Holy Thursday: Pope Francis kisses feet of youth in detention centre |
The Church exists for mission and needs to get out into the world, to be with people as bearers of Christ’s presence and love in the reality of their lives.
Speaking to priests at the
Chrism Mass on Holy Thursday he said:
“We need to'go out', then,
in order to experience our own anointing, its power and its redemptive
efficacy: to the 'outskirts' where there is suffering, bloodshed, blindness
that longs for sight, and prisoners in thrall to many evil masters. It is not
in soul-searching or constant introspection that we encounter the Lord:
self-help courses can be useful in life, but to live by going from one course
to another, from one method to another, leads us to become pelagians and to
minimize the power of grace, which comes alive and flourishes to the extent
that we, in faith, go out and give ourselves and the Gospel to others, giving
what little ointment we have to those who have nothing, nothing at all.”
And what he emphasised in that homily he enacted later on Holy Thursday,
when he celebrated the Mass of the Lord Supper, not in the splendour of St
Peter’s Basilica, but in a Roman Detention Centre for youth where he washed and
kissed the feet of 12 young people, including two girls.
This "going out" to where Christ’s light and grace are most needed is how he has
lived his vocation and priestly ministry for many years.
Before the conclave began he spoke to the cardinals about the dangers of
narcissism, of a Church caught up in herself. Here is a passage from that short
speech, just now made public.
“Evangelizing pre-supposes a desire in the Church to come out of herself.

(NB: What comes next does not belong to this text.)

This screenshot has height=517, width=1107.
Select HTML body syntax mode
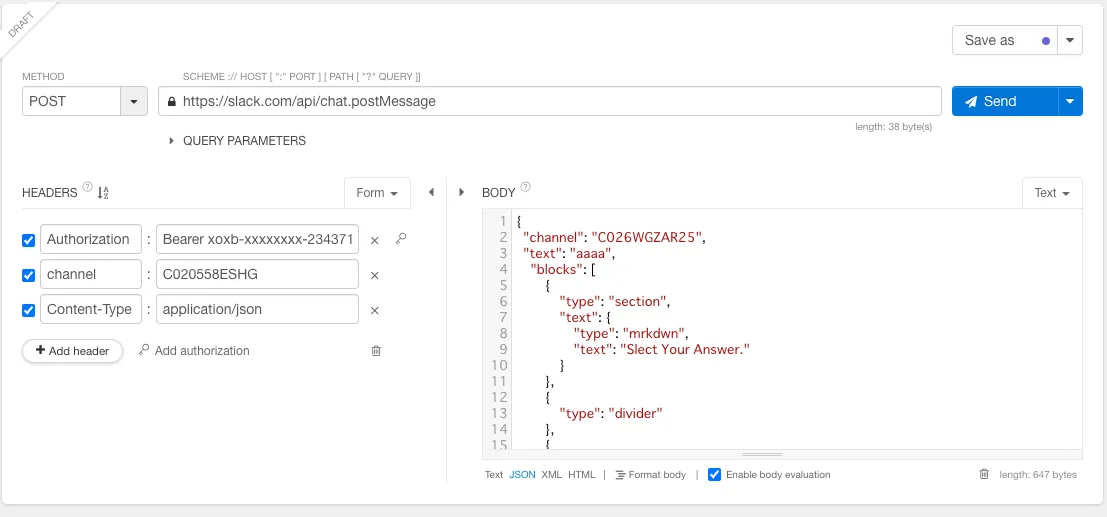(581, 474)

The Church is called to come out of herself and to go to the peripheries, not
only geographically, but also the existential peripheries: the mystery of sin,
of pain, of injustice, of ignorance and indifference to religion, of
intellectual currents, and of all misery.
When the Church does not come out of herself to evangelize, she becomes self-referential and then gets sick. (cf. The deformed woman of the Gospel). The evils that, over time, happen in ecclesial institutions have their root in self-referentiality and a kind of theological narcissism.
In Revelation, Jesus says that he is at the door and knocks. Obviously, the
text refers to his knocking from the outside in order to enter in. But I think
about the times in which Jesus knocks from within so that we will let him come
out. The self-referential Church keeps Jesus Christ within herself and does not
let him out.
Put simply, there are two images of the Church: the Church which evangelizes
and comes out of herself, and the worldly Church, living within herself, of
herself, for herself.”
The Lord has given us a pastor "after his own heart", a shepherd's heart.
This Pope is seeking, in the grace of the Spirit, to model for the Church the core of the Gospel of God's redeeming grace.